Indirect tax systems have historically been subject to significant levels of abuse through fraud and, taking advantage of the self-accounting mechanisms for charging and paying the tax. In very simple terms, a typical fraud, often referred to as “missing trader” fraud, would involve a customer paying a supply for goods or services, including an element of indirect tax. The customer assumes the supplier will make a payment of that tax to the tax authority, but instead, the fraudulent supplier pockets the tax amount and goes missing, often setting up a new entity to repeat the process.

Often the customer may not be aware of the fraud, however, there can still be serious consequences where it “knew or should have known” about potential fraud happening in the supply chain. Consequences could include significant assessments, penalties, increased scrutiny from tax authorities and potential criminal prosecution.

Whilst previously fraudsters have often targeted fast moving consumer goods, per a recent BBC article it now looks as though fraudsters have focussed their attention on the emerging NFT market. HM Revenue & Customs arrested three individuals attempting to carry out a VAT fraud valued at £1.4m, involving up to 250 alleged fake companies. They also were the first UK law enforcement agency to seize an NFT, along with other crypto assets.

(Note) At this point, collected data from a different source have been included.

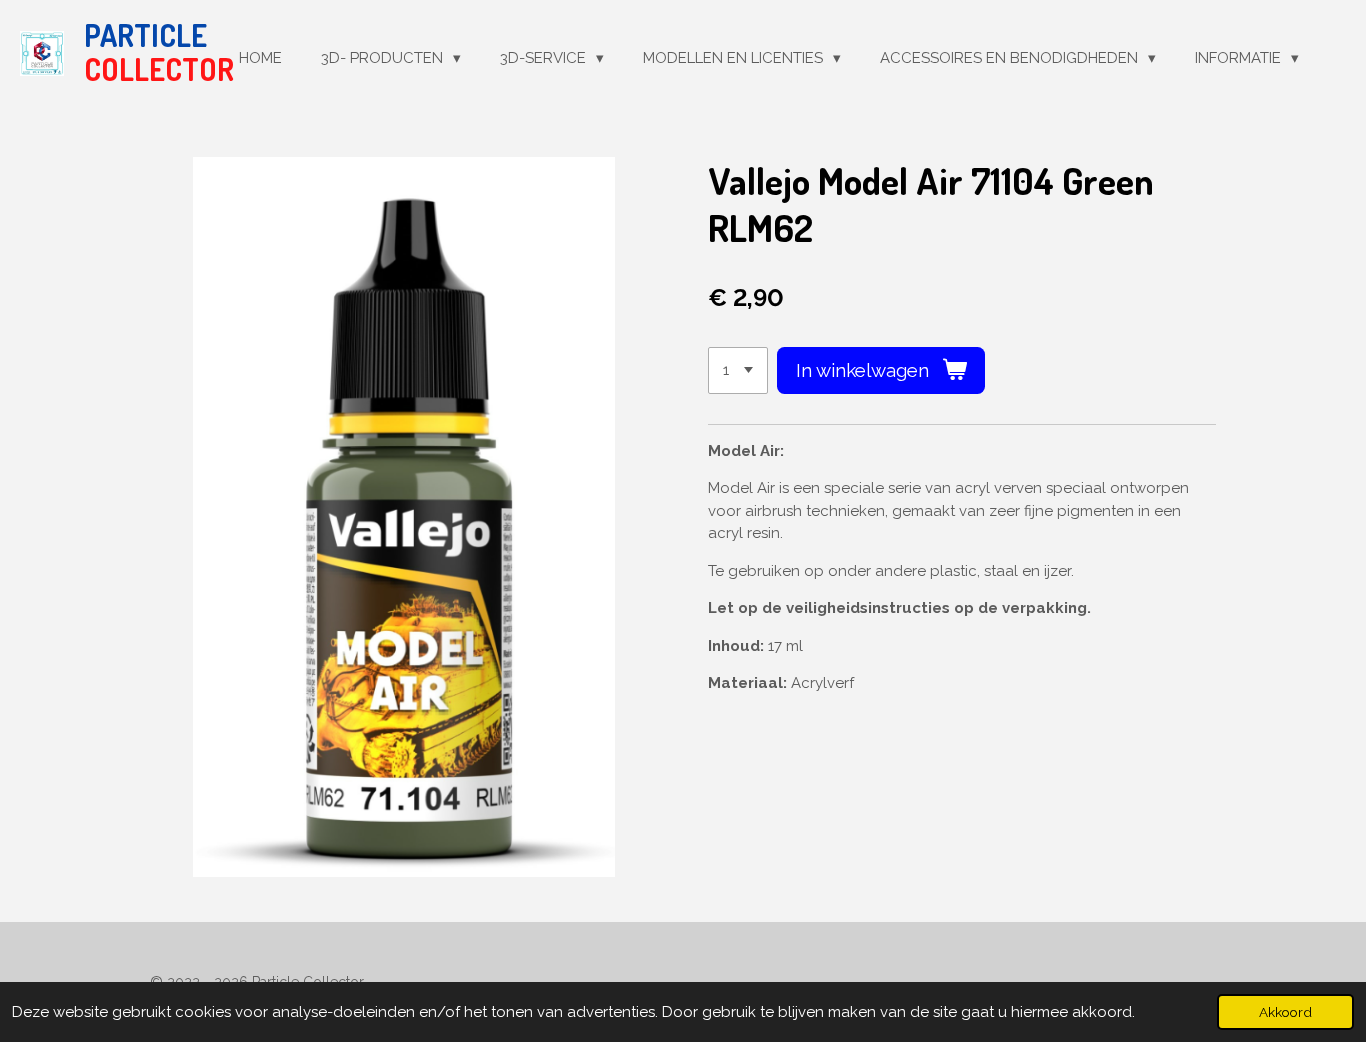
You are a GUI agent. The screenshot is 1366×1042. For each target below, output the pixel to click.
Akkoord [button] (1285, 1012)
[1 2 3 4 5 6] (738, 370)
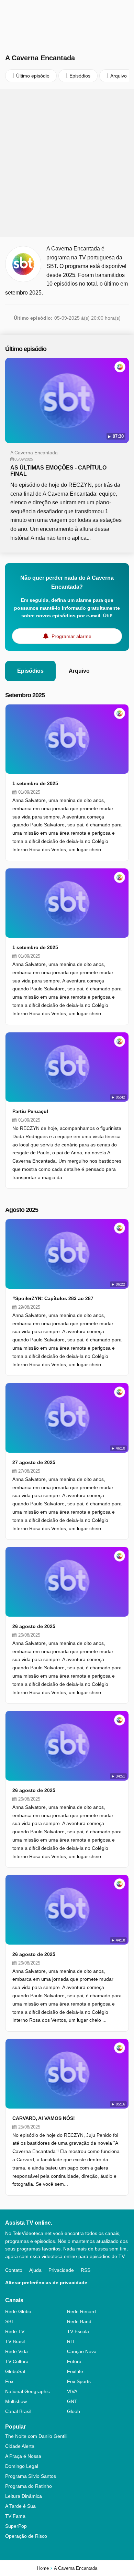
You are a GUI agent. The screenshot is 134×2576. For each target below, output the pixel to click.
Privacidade (61, 2270)
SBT (9, 2321)
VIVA (72, 2391)
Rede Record (81, 2311)
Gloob (73, 2411)
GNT (72, 2401)
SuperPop (16, 2526)
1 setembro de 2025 (35, 783)
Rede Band (79, 2321)
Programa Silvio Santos (30, 2476)
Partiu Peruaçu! (30, 1111)
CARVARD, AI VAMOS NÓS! (43, 2118)
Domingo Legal (21, 2466)
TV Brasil (15, 2341)
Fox (9, 2381)
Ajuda (35, 2270)
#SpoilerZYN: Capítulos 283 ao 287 (52, 1298)
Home (43, 2568)
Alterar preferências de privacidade (46, 2282)
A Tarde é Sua (20, 2506)
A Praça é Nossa (23, 2456)
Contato (13, 2270)
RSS (85, 2270)
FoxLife (75, 2371)
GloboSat (15, 2371)
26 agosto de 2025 (33, 1626)
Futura (74, 2361)
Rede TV (14, 2331)
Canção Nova (82, 2351)
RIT (71, 2341)
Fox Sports (79, 2381)
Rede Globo (18, 2311)
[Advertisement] (67, 163)
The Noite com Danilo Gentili (36, 2436)
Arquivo (79, 671)
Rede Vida (16, 2351)
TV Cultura (17, 2361)
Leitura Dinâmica (23, 2496)
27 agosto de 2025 (33, 1462)
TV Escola (78, 2331)
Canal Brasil (18, 2411)
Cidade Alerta (19, 2446)
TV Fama (15, 2516)
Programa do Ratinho (28, 2486)
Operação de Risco (26, 2536)
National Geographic (27, 2391)
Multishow (16, 2401)
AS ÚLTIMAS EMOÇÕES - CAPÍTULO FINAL (58, 471)
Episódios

It is hard to deny that NFTs represent a tempting prize for fraudsters, they are often high value, easy to store and transfer, and relatively hard for law enforcement agencies to trace, allowing the fraudsters to generate significant indirect tax amounts and then disappear and resurface to repeat the process.  

Therefore, it is crucial that businesses engaging in the purchasing or selling of NFTs, like any other goods or services, take steps to ensure they have in place suitably robust and proportionate measures to detect and deter fraud. The ability to “know your customer” or “know your supplier” could prove more challenging than in traditional goods-based supply chains, and where they are relying on steps taken by third parties such as online marketplaces and exchanges, they should understand the steps those parties take to mitigate the risks posed by indirect tax fraud and other forms of tax evasion.

In relation to other sectors and products, tax authorities have often moved very quickly to introduce a domestic reverse charge (DRC), which flips the obligation to account for the indirect tax from the supplier to the customer. This mechanism is usually very effective in removing the ability of the fraudsters to carry out this type of “missing trader” fraud for the specific product subject to the DRC. It will therefore be interesting to see whether tax authorities contemplate a specific DRC for NFTs in the near future.

What's next?

 

As a result of the above considerations, there is an ever-growing focus from tax authorities across the globe to ensure that supplies are being taxed appropriately in the correct jurisdiction. With both legislative and regulatory change on the horizon, tax professionals should work with retail, fintech and online platform operators to understand how they are adapting to changing consumer patterns, diversifying revenue streams, and applying traditional indirect tax principles to these innovative products and business models.